Scanning Tunnel Microscopy Visualizes Interaction-Driven Restructuring of Quantum Hall Edge States in Graphene

The behaviour of electrons at the edges of certain materials, known as topological phases, profoundly impacts their overall properties, yet understanding how these edge states respond to interactions between electrons has remained a significant challenge. Jiachen Yu, Haotan Han, and Kristina G. Wolinski, working at Princeton University, alongside Ruihua Fan, Amir S. Mohammadi, Tianle Wang, and colleagues at the University of California at Berkeley, now directly visualises these interactions within quantum Hall edge states using a technique called scanning tunneling microscopy. Their research reveals how electron correlations reshape the velocity and spatial arrangement of these edge channels, even inducing unexpected polarisation effects, and demonstrates that these interactions are more complex than previously thought. By directly imaging these edge states in graphene, the team establishes a powerful new method for exploring the fundamental physics of two-dimensional topological materials, paving the way for advances in areas like quantum computing and novel electronic devices.
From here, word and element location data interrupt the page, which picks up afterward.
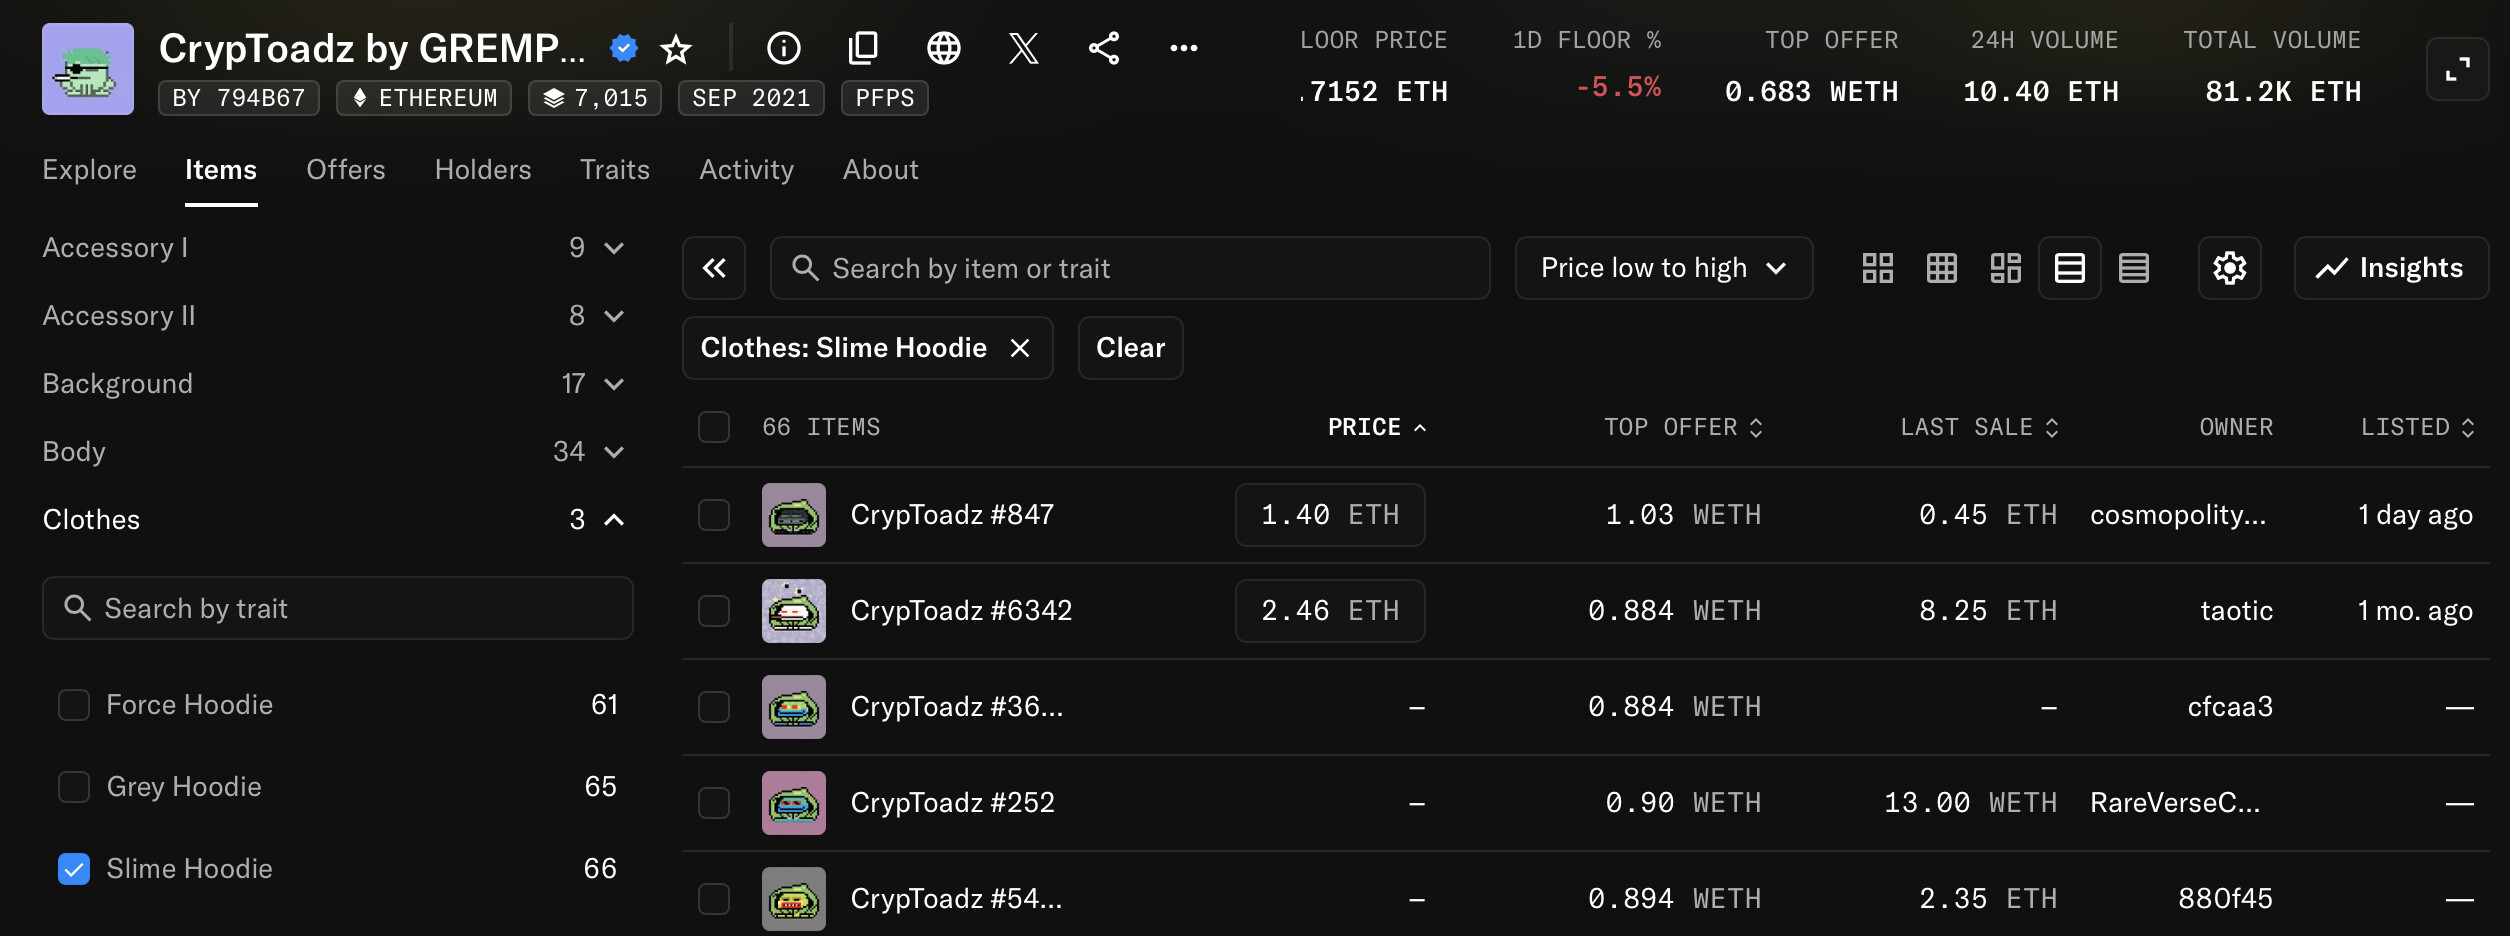This screenshot has width=2510, height=936.
Task: Click the share collection icon
Action: click(1103, 48)
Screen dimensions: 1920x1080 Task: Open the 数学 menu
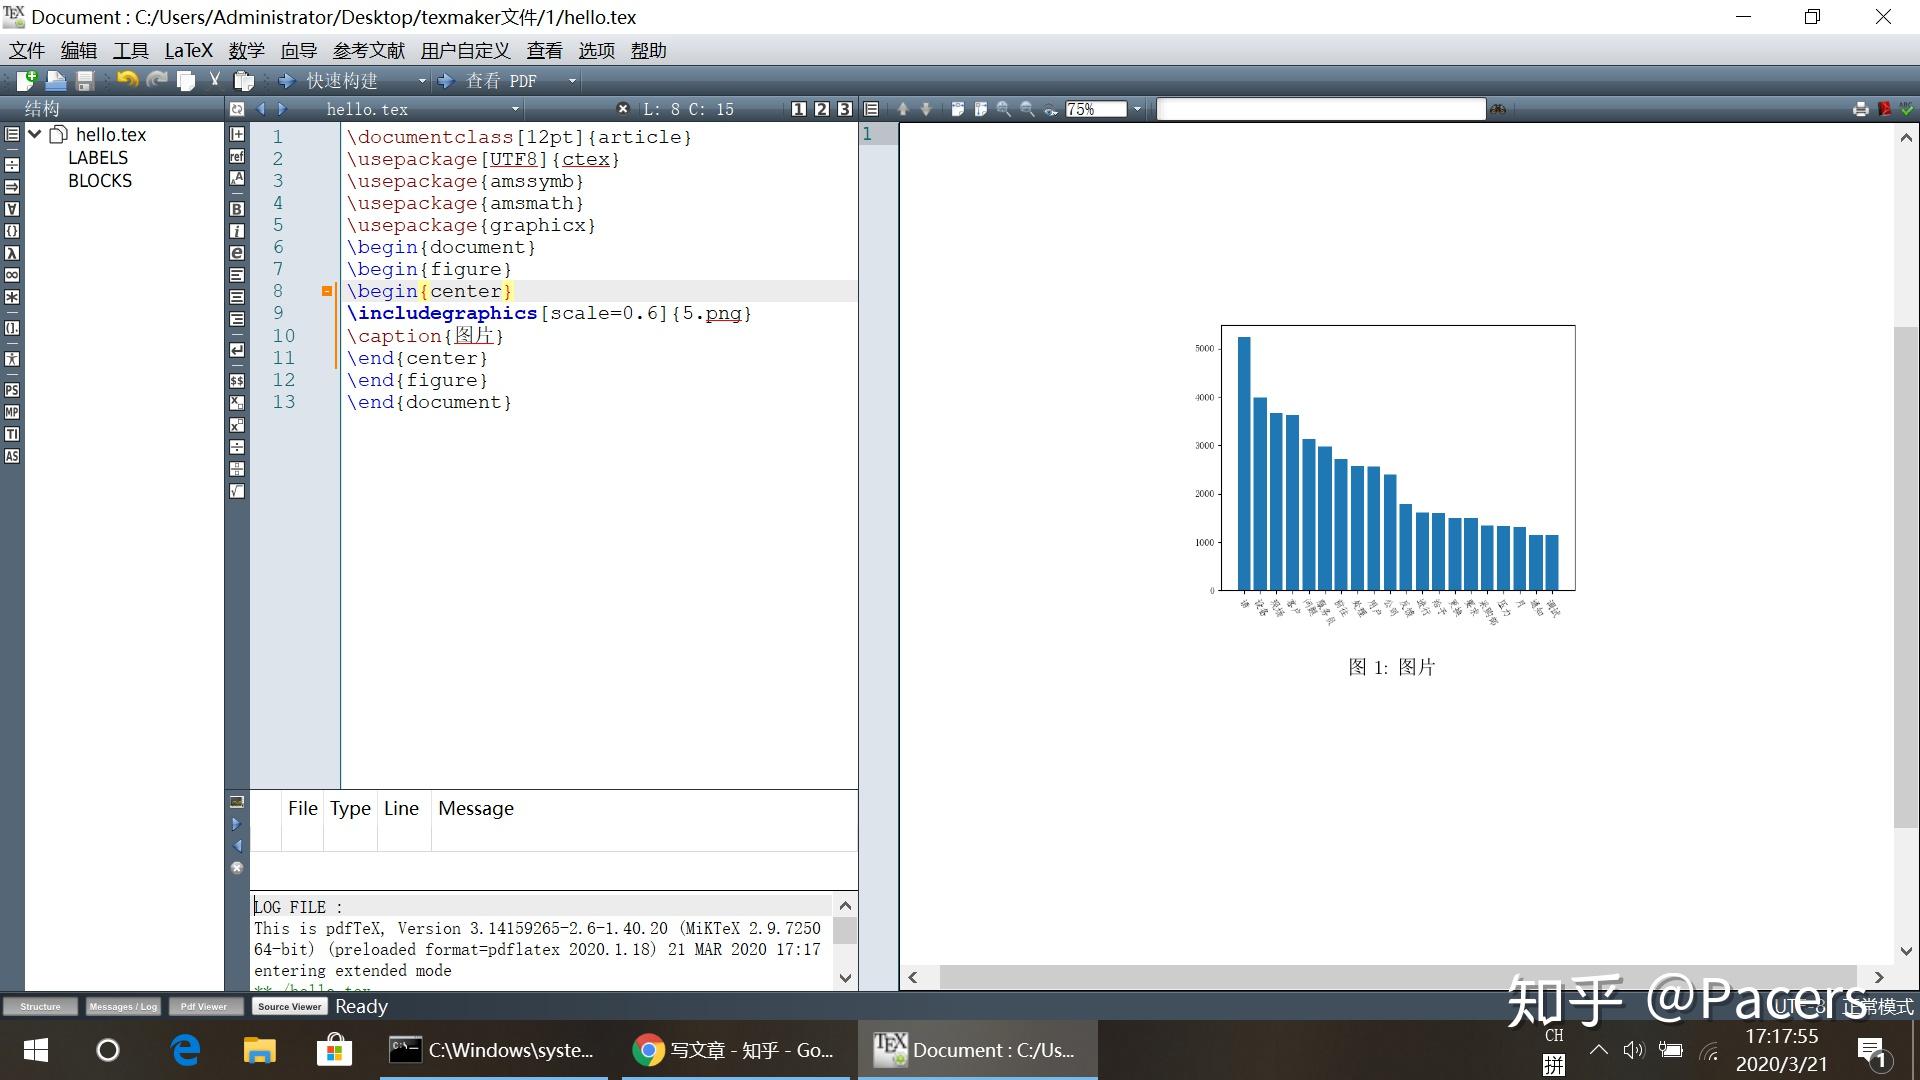tap(246, 51)
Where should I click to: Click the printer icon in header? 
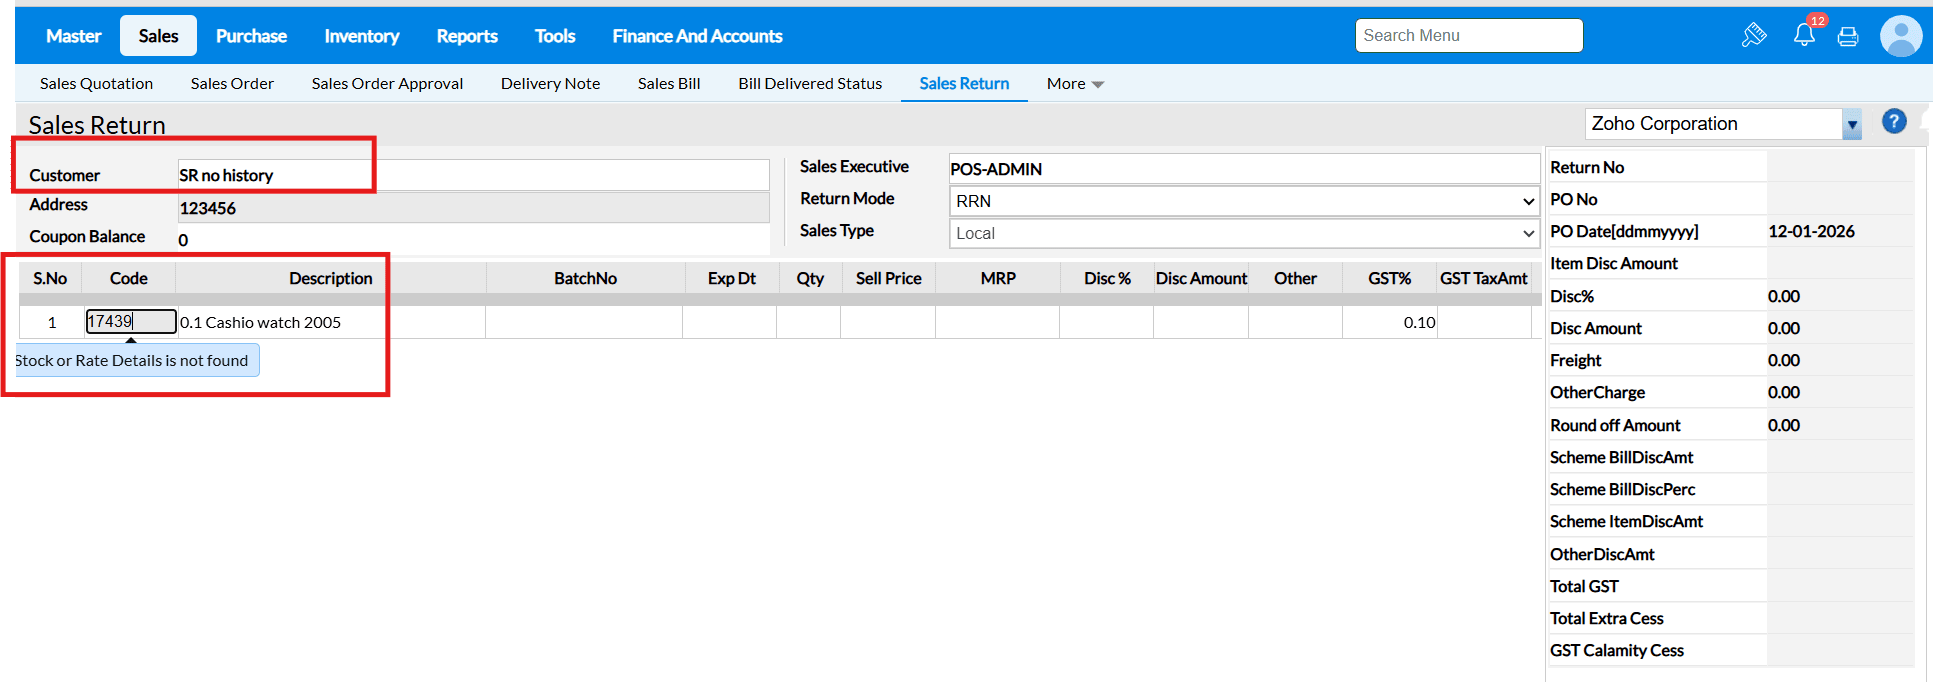[x=1848, y=37]
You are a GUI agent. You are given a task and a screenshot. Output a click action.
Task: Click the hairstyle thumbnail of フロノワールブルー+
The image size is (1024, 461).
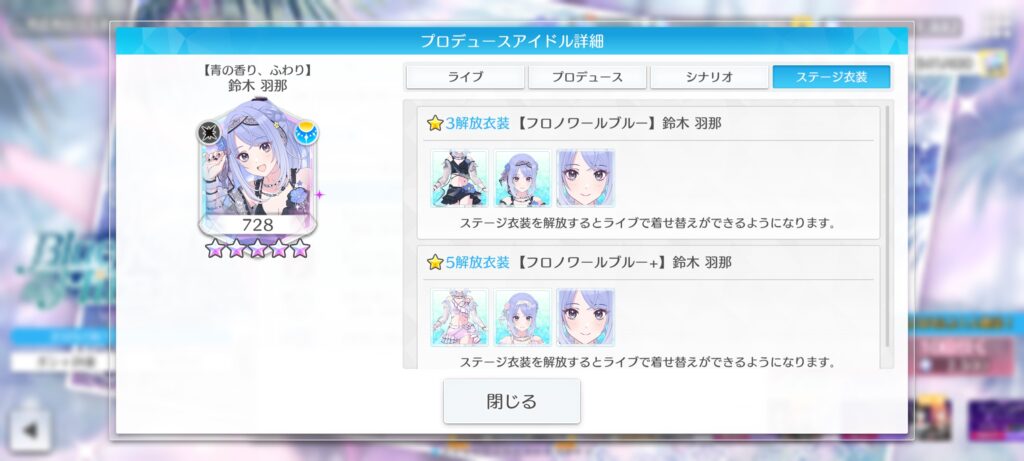tap(522, 317)
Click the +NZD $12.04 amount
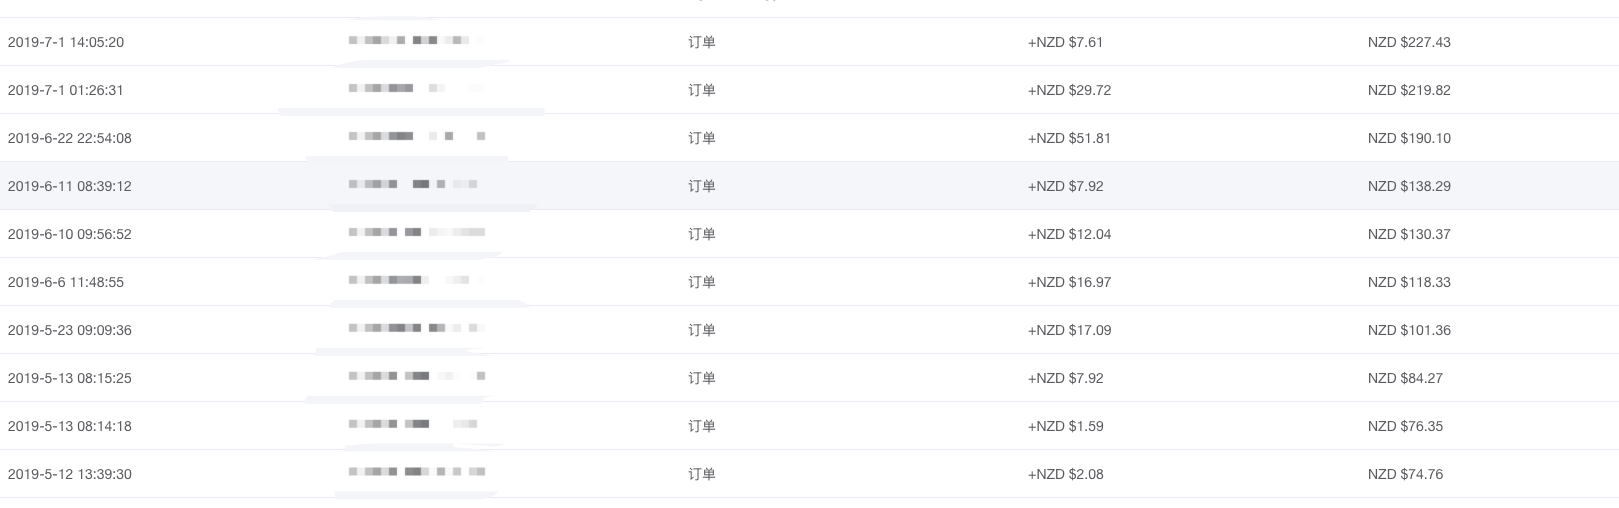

Interacting Boundary Modes in Topological Phases

Many topological phases of matter host gapless boundary modes, and understanding how electronic interactions modify these modes is a central challenge in modern physics. This work explores the interplay between topology and strong interactions in a high-mobility two-dimensional electron gas subjected to a perpendicular magnetic field and modulated by a periodic potential. Researchers aim to engineer and manipulate these edge states for potential applications in future quantum devices and information processing technologies. Scientists achieved the ability to tune the properties of these edge states, including their spin and isospin polarization, and propagation direction, by manipulating the electrostatic potential at the graphene edge. Scientists achieved high-resolution imaging of electrostatically defined Hall edges, revealing how electronic interactions fundamentally shape the behavior of edge channels on both magnetic and atomic length scales. Experiments demonstrate that interactions renormalize the edge velocity, dictating the spatial profile of copropagating modes and inducing unexpected valley polarization. Measurements revealed the number of zero-bias peaks corresponds to the difference in filling factors between the two sides of the interface, confirming the bulk-edge correspondence principle. Further investigation revealed an unexpected upward renormalization of edge velocity, with measured edge mode velocities of approximately 105 meters per second, and demonstrated that these channels follow the local tangential direction of the potential gradient.

Imaging Interactions in Hall Edge States

This research establishes scanning tunneling microscopy as a powerful technique for directly imaging and understanding the behavior of edge states in two-dimensional materials. Scientists successfully visualized Hall edge states in graphene with unprecedented spatial resolution, revealing how interactions between electrons dictate the structure of these edge channels at both magnetic and atomic scales. For integer Hall states, interactions modify the velocity of edge states, influence the spatial distribution of copropagating modes, and induce unexpected valley polarization. Furthermore, the study extends these observations to fractional Hall phases, detecting spectroscopic signatures of interactions within these chiral Luttinger liquids, and provides a crucial platform for investigating two-dimensional topological phases.